I was wondering if there's any sort of tool that would all ow me to easily setup / edit an IP tables gui for a gentoo router.

thnx,

the w3b

----------

## think4urs11

firestarter / fwbuilder are two possible candidates.

You might want to look at: http://packages.gentoo.org/packages/?category=net-firewall

----------

## GNUtoo

by the way is there a NUFW GUI?

----------

## kernelOfTruth

 *GNUtoo wrote:*   

> by the way is there a NUFW GUI?

 

I'd be interested to know that too

(DISCLAIMER: I know this thread is old)

----------

## d2_racing

For my concern, I use this one : http://easyfwgen.morizot.net/gen/

----------

## UberLord

Someone should really write an ebuild for IPFilter which I use extensively on my NetBSD gateway. It supports a lot of OS's, including Linux!
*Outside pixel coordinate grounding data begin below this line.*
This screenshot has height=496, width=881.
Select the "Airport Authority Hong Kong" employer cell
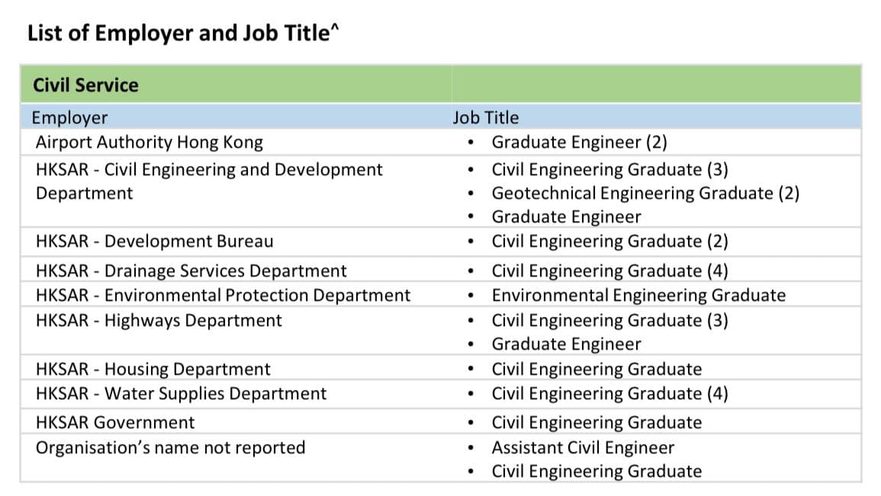point(149,142)
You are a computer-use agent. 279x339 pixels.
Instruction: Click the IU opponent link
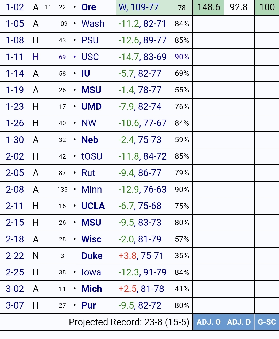(x=86, y=74)
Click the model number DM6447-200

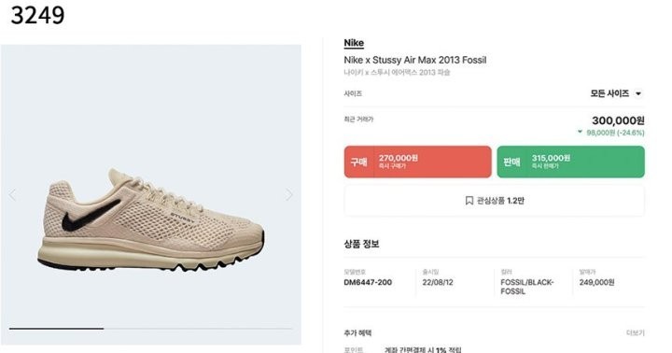click(x=368, y=283)
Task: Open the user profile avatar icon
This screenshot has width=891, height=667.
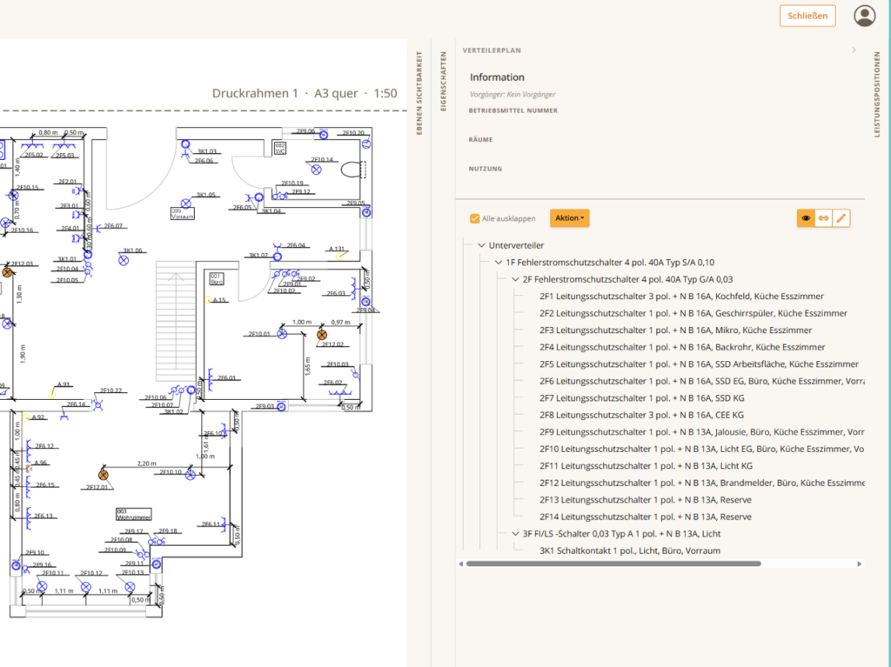Action: click(864, 16)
The syntax is much easier to work with. Seriously.

----------

## kernelOfTruth

 *d2_racing wrote:*   

> For my concern, I use this one : http://easyfwgen.morizot.net/gen/

 

does using torrents, pidgin, skype, etc. work with the created script or do I need to add additional rules ?

thanks !

----------

## d2_racing

No, you need to add your own rules for that.

When you deal with some protocoles that use dynamic ports or random ports, then iptables rules can be hard to write actually.

----------